#### WHAT THIS TASK INVOLVES
Give the data again in its entirety, exactly as provided.

Saved entries:

++++

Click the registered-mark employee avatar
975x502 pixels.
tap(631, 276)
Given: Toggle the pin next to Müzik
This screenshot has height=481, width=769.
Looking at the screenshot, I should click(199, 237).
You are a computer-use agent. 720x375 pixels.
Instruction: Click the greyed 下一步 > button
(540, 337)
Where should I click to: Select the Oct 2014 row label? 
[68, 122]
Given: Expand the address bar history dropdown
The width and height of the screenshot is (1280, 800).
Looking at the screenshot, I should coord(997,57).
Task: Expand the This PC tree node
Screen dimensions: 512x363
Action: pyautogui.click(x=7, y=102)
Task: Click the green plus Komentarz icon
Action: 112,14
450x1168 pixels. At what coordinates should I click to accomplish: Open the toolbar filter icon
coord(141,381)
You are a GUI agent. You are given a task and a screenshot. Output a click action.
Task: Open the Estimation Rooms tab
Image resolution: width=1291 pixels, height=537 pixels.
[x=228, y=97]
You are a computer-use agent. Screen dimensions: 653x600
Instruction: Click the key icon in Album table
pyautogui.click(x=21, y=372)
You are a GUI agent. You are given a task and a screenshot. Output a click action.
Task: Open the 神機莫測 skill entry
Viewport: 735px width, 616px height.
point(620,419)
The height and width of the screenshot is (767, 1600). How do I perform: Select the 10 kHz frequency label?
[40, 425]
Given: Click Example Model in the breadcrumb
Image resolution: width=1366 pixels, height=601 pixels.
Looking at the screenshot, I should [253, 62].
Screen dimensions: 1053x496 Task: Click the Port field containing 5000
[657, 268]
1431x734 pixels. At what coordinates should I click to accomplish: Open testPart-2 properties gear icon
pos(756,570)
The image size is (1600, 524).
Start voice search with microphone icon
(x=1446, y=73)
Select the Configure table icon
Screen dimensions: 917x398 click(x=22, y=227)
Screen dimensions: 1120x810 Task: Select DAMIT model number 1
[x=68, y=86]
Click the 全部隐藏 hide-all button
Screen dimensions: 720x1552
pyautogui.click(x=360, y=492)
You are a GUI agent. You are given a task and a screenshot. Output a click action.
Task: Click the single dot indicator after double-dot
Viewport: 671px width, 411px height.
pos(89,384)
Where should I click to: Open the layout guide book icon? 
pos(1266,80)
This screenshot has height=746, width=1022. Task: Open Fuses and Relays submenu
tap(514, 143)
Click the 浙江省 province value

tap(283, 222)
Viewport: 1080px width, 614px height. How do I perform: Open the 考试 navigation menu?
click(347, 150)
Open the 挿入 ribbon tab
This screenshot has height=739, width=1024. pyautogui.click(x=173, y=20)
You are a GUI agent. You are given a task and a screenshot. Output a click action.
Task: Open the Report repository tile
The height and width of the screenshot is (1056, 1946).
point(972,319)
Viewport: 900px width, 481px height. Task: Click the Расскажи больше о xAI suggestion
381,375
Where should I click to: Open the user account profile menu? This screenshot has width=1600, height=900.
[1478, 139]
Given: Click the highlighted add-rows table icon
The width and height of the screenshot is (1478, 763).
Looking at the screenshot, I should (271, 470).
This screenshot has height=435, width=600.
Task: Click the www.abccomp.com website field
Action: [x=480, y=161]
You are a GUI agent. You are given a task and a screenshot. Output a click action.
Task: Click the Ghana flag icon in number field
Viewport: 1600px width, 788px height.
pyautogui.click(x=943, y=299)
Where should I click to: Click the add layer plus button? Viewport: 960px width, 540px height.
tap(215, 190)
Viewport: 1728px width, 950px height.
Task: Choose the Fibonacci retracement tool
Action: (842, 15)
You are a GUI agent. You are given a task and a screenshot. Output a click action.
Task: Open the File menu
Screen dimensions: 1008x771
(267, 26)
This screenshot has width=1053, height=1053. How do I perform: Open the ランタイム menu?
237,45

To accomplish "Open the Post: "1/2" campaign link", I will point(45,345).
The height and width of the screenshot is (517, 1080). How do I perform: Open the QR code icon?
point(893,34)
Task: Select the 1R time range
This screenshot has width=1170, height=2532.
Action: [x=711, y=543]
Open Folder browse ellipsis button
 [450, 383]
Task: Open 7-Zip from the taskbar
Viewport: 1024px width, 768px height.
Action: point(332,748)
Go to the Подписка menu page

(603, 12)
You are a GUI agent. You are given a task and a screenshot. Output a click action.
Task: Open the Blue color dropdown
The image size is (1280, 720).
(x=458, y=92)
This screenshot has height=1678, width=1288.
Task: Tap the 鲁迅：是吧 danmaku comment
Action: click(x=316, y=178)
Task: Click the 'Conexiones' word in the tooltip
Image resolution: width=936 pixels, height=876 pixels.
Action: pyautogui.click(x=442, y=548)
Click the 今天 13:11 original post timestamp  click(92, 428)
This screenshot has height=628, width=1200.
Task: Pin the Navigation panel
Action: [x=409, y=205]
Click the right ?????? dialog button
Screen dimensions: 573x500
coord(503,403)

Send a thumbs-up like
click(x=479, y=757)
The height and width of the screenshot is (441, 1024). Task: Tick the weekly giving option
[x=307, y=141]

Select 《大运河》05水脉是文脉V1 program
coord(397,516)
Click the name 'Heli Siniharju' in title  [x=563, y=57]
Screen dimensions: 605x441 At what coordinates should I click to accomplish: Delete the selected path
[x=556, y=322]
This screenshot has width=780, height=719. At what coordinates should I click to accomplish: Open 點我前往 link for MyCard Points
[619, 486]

++++

#### RESULT OF THIS TASK
Click the registered-mark employee avatar
975x502 pixels.
tap(631, 276)
Given: Toggle the pin next to Müzik
This screenshot has height=481, width=769.
Looking at the screenshot, I should click(199, 237).
You are a computer-use agent. 720x375 pixels.
Instruction: Click the greyed 下一步 > button
(540, 337)
Where should I click to: Select the Oct 2014 row label? 
[68, 122]
Given: Expand the address bar history dropdown
The width and height of the screenshot is (1280, 800).
Looking at the screenshot, I should coord(997,57).
Task: Expand the This PC tree node
Screen dimensions: 512x363
Action: pyautogui.click(x=7, y=102)
Task: Click the green plus Komentarz icon
Action: 112,14
450x1168 pixels. At what coordinates should I click to accomplish: Open the toolbar filter icon
coord(141,381)
You are a GUI agent. You are given a task and a screenshot. Output a click action.
Task: Open the Estimation Rooms tab
Image resolution: width=1291 pixels, height=537 pixels.
[x=228, y=97]
You are a computer-use agent. Screen dimensions: 653x600
Instruction: Click the key icon in Album table
pyautogui.click(x=21, y=372)
You are a GUI agent. You are given a task and a screenshot. Output a click action.
Task: Open the 神機莫測 skill entry
Viewport: 735px width, 616px height.
point(620,419)
The height and width of the screenshot is (767, 1600). How do I perform: Select the 10 kHz frequency label?
[40, 425]
Given: Click Example Model in the breadcrumb
Image resolution: width=1366 pixels, height=601 pixels.
Looking at the screenshot, I should [253, 62].
Screen dimensions: 1053x496 Task: Click the Port field containing 5000
[657, 268]
1431x734 pixels. At what coordinates should I click to accomplish: Open testPart-2 properties gear icon
pos(756,570)
The image size is (1600, 524).
Start voice search with microphone icon
(x=1446, y=73)
Select the Configure table icon
Screen dimensions: 917x398 click(x=22, y=227)
Screen dimensions: 1120x810 Task: Select DAMIT model number 1
[x=68, y=86]
Click the 全部隐藏 hide-all button
Screen dimensions: 720x1552
pyautogui.click(x=360, y=492)
You are a GUI agent. You are given a task and a screenshot. Output a click action.
Task: Click the single dot indicator after double-dot
Viewport: 671px width, 411px height.
pos(89,384)
Where should I click to: Open the layout guide book icon? 
pos(1266,80)
This screenshot has height=746, width=1022. Task: Open Fuses and Relays submenu
tap(514, 143)
Click the 浙江省 province value

tap(283, 222)
Viewport: 1080px width, 614px height. How do I perform: Open the 考试 navigation menu?
click(347, 150)
Open the 挿入 ribbon tab
This screenshot has height=739, width=1024. pyautogui.click(x=173, y=20)
You are a GUI agent. You are given a task and a screenshot. Output a click action.
Task: Open the Report repository tile
The height and width of the screenshot is (1056, 1946).
point(972,319)
Viewport: 900px width, 481px height. Task: Click the Расскажи больше о xAI suggestion
381,375
Where should I click to: Open the user account profile menu? This screenshot has width=1600, height=900.
[1478, 139]
Given: Click the highlighted add-rows table icon
The width and height of the screenshot is (1478, 763).
Looking at the screenshot, I should (271, 470).
This screenshot has height=435, width=600.
Task: Click the www.abccomp.com website field
Action: [x=480, y=161]
You are a GUI agent. You are given a task and a screenshot. Output a click action.
Task: Click the Ghana flag icon in number field
Viewport: 1600px width, 788px height.
pyautogui.click(x=943, y=299)
Where should I click to: Click the add layer plus button? Viewport: 960px width, 540px height.
tap(215, 190)
Viewport: 1728px width, 950px height.
Task: Choose the Fibonacci retracement tool
Action: (842, 15)
You are a GUI agent. You are given a task and a screenshot. Output a click action.
Task: Open the File menu
Screen dimensions: 1008x771
(267, 26)
This screenshot has width=1053, height=1053. How do I perform: Open the ランタイム menu?
237,45

To accomplish "Open the Post: "1/2" campaign link", I will point(45,345).
The height and width of the screenshot is (517, 1080). How do I perform: Open the QR code icon?
point(893,34)
Task: Select the 1R time range
This screenshot has width=1170, height=2532.
Action: [x=711, y=543]
Open Folder browse ellipsis button
 [450, 383]
Task: Open 7-Zip from the taskbar
Viewport: 1024px width, 768px height.
Action: point(332,748)
Go to the Подписка menu page

(603, 12)
You are a GUI agent. You are given a task and a screenshot. Output a click action.
Task: Open the Blue color dropdown
The image size is (1280, 720).
(x=458, y=92)
This screenshot has height=1678, width=1288.
Task: Tap the 鲁迅：是吧 danmaku comment
Action: click(x=316, y=178)
Task: Click the 'Conexiones' word in the tooltip
Image resolution: width=936 pixels, height=876 pixels.
Action: pyautogui.click(x=442, y=548)
Click the 今天 13:11 original post timestamp  click(92, 428)
This screenshot has height=628, width=1200.
Task: Pin the Navigation panel
Action: [x=409, y=205]
Click the right ?????? dialog button
Screen dimensions: 573x500
coord(503,403)

Send a thumbs-up like
click(x=479, y=757)
The height and width of the screenshot is (441, 1024). Task: Tick the weekly giving option
[x=307, y=141]

Select 《大运河》05水脉是文脉V1 program
coord(397,516)
Click the name 'Heli Siniharju' in title  [x=563, y=57]
Screen dimensions: 605x441 At what coordinates should I click to accomplish: Delete the selected path
[x=556, y=322]
This screenshot has width=780, height=719. At what coordinates should I click to accomplish: Open 點我前往 link for MyCard Points
[619, 486]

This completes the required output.